(Consigne écrite A) Dans le texte sur les taxes douanières et le vin, relevez tous les revendeurs américains qui, selon lui, vont être pénalisés.
(Consigne écrite B) Recopiez, s'il vous plaît, le passage du texte sur les taxes douanières et le vin qui commence par « Dans quelle mesure » et va jusqu'à « déjà fragilisé ? ».
(Consigne écrite C) Prolongez le texte sur les taxes douanières et le vin à partir de sa dernière phrase.

(Bloc de texte)
"""
Pour Maxime Toubart, vice-président du Comité national des interprofessions des vins (Cniv) et producteur de champagne, cette crise fragilise davantage une filière déjà touchée par la baisse de consommation de vins dans le monde. Mais elle doit également pousser le secteur à s’interroger sur sa résilience, tout en appelant à une réponse collective et européenne.
Dans quelle mesure cette hausse des taxes douanières menace-t-elle le marché des vins et spiritueux ?
La répercussion se fait sur toute la filière, mais aussi sur les emplois connexes : le matériel, le machinisme, les salariés, le bâtiment. Il y a également ceux qui revendent au bout qui vont être pénalisés : les importateurs, les distributeurs et les cavistes américains vont avoir un business qui va se tendre. Aujourd’hui, personne n’a à gagner à ce qu’il y ait un conflit économique et commercial. Nous, les commerçants et producteurs, avons besoin de visibilité, et pour cela, il faut des accords commerciaux et un terrain de jeu favorable sur un temps long.
Cette nouvelle est-elle une menace sérieuse pour un marché déjà fragilisé ?
"""
(Matériel fourni)
"""
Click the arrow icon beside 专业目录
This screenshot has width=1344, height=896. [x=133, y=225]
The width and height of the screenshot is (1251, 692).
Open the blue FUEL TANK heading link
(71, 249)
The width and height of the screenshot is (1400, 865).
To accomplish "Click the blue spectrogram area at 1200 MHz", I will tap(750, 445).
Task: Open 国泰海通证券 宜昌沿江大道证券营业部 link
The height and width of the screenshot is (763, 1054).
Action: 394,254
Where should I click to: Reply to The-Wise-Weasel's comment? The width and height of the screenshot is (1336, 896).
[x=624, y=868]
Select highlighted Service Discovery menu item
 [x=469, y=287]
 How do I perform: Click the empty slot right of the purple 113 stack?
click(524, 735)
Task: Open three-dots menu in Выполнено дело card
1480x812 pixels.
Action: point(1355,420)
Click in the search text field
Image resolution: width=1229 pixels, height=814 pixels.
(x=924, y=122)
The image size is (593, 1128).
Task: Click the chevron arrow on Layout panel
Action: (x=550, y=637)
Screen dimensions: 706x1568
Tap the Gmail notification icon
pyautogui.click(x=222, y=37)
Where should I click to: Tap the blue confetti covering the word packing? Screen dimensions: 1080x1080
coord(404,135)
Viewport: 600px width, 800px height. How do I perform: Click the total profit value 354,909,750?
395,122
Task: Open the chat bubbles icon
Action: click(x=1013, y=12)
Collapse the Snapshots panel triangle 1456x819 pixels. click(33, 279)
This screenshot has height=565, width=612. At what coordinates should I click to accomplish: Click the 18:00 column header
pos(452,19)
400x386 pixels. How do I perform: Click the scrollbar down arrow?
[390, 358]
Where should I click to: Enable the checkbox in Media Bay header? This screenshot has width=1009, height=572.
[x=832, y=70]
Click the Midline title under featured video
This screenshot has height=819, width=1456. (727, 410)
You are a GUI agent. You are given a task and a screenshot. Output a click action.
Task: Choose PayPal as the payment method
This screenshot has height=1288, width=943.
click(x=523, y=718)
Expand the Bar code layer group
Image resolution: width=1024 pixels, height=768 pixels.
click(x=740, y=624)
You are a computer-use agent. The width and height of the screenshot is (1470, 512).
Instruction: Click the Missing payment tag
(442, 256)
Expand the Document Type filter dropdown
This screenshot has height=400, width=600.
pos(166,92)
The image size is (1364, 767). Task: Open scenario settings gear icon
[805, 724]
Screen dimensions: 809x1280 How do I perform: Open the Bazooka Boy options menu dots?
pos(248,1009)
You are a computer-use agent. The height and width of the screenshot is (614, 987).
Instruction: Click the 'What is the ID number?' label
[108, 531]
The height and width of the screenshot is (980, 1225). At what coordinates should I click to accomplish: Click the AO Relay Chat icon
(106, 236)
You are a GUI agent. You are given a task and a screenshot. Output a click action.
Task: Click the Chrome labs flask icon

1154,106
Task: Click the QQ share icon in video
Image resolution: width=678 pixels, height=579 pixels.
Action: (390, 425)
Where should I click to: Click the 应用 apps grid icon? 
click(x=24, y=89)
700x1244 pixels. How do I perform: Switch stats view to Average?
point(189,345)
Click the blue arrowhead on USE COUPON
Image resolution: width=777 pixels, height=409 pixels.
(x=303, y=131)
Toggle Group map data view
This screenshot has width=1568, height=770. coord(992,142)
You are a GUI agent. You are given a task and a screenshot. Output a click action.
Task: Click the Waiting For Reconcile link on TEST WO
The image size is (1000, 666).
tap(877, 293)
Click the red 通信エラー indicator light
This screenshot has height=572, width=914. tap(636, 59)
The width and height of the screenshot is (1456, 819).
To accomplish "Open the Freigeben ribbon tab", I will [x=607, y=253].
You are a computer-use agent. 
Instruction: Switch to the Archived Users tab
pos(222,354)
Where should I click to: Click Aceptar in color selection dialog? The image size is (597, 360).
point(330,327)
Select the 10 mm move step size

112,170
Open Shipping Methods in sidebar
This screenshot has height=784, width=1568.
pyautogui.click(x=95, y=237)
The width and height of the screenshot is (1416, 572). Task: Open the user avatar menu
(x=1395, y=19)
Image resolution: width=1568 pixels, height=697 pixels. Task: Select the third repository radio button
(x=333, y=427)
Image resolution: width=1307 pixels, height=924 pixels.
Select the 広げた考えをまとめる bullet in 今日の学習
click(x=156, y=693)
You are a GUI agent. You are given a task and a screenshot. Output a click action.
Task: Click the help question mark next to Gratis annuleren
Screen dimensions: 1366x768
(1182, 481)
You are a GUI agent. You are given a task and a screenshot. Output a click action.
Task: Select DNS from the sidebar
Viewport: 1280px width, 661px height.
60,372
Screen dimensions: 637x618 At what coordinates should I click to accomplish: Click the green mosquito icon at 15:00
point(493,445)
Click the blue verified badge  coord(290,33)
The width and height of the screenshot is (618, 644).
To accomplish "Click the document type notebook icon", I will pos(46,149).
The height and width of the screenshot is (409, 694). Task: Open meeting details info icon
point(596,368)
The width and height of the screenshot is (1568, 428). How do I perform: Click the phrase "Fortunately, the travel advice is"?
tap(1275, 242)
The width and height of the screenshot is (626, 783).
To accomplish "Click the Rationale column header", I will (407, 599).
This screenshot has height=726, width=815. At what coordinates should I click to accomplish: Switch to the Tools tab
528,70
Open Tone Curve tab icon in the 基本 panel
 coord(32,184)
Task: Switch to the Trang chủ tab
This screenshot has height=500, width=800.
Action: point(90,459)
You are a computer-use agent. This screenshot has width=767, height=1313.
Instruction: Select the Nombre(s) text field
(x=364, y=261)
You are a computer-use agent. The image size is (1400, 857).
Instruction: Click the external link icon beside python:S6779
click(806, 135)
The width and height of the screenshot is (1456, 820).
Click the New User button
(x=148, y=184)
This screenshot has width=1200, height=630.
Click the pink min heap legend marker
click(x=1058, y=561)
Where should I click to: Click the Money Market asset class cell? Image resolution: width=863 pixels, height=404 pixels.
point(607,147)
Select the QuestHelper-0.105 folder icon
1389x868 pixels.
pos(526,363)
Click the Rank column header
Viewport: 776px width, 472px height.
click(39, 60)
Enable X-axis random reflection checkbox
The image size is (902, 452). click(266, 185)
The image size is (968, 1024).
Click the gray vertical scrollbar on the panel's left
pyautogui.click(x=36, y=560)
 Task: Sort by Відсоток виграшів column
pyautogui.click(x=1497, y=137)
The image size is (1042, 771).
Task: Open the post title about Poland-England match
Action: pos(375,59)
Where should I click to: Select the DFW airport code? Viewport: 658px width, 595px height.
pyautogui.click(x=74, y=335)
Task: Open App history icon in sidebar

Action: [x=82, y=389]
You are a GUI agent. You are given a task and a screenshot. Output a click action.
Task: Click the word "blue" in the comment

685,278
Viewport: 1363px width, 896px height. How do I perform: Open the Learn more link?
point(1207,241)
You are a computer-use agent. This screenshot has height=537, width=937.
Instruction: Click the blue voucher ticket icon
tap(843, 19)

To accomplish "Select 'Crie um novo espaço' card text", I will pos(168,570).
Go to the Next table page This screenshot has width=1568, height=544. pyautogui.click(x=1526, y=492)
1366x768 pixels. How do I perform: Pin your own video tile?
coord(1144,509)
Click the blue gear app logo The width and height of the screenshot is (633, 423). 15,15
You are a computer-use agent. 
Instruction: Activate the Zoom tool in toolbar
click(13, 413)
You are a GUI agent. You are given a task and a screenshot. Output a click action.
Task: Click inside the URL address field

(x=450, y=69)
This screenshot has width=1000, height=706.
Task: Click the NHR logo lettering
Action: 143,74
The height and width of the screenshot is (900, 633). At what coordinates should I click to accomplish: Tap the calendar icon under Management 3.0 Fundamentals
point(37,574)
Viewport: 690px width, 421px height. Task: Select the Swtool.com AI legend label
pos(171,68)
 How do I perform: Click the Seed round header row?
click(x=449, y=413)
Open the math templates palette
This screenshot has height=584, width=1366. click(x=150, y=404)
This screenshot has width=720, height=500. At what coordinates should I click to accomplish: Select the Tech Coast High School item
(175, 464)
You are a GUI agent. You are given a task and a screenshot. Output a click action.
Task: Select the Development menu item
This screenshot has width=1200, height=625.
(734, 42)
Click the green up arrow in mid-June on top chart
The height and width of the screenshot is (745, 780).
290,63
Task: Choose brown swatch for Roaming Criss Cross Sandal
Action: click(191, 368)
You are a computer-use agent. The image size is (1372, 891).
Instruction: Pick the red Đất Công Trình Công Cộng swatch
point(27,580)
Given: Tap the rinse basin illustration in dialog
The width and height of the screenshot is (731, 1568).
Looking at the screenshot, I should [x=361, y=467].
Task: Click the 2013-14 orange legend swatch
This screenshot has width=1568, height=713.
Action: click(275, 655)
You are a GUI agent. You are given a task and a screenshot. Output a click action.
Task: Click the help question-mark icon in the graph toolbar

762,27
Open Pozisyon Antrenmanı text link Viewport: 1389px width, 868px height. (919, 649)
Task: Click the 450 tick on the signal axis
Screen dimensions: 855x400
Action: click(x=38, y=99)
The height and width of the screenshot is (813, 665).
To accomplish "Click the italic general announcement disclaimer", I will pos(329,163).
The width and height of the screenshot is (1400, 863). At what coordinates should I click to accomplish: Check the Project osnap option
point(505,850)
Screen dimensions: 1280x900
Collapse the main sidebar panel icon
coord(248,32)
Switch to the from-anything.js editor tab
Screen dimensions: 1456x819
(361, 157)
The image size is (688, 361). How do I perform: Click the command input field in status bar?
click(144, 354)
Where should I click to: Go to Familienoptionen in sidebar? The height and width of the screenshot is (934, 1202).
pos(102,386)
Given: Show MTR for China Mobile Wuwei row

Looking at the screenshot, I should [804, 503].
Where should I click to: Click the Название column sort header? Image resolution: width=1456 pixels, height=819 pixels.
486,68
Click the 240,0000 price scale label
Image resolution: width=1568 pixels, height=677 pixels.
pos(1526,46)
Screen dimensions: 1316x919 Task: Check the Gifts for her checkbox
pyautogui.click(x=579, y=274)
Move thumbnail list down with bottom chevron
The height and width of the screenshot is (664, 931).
"""
(Réponse A)
- les importateurs
- les distributeurs
- les cavistes

(Réponse B)
Dans quelle mesure cette hausse des taxes douanières menace-t-elle le marché des vins et spiritueux ?
La répercussion se fait sur toute la filière, mais aussi sur les emplois connexes : le matériel, le machinisme, les salariés, le bâtiment. Il y a également ceux qui revendent au bout qui vont être pénalisés : les importateurs, les distributeurs et les cavistes américains vont avoir un business qui va se tendre. Aujourd’hui, personne n’a à gagner à ce qu’il y ait un conflit économique et commercial. Nous, les commerçants et producteurs, avons besoin de visibilité, et pour cela, il faut des accords commerciaux et un terrain de jeu favorable sur un temps long.
Cette nouvelle est-elle une menace sérieuse pour un marché déjà fragilisé ?

(Réponse C)
Cette crise vient alourdir un autre sujet, qui est celui de la diminution de la consommation de vin à travers le monde, notamment avec nos marchés historiques, dont la France. Il y a deux solutions : soit on se replie nous-mêmes et on fait du catastrophisme, soit on se dit que c’est le moment de réfléchir à de nouvelles opportunités. Je pense qu’il y a encore beaucoup de pays qui sont en balbutiement en matière de consommation du vin. C’est le cas de l’Asie du Sud-Est, de l’Amérique du Sud. Ce qu’il se passe aujourd’hui avec le sujet américain montre la nécessité de ne pas se concentrer juste sur quelques pays. On ne doit pas se contenter de commenter. Cette crise doit nous questionner sur la résilience de la filière et sur l’approvisionnement de nos produits à travers le monde.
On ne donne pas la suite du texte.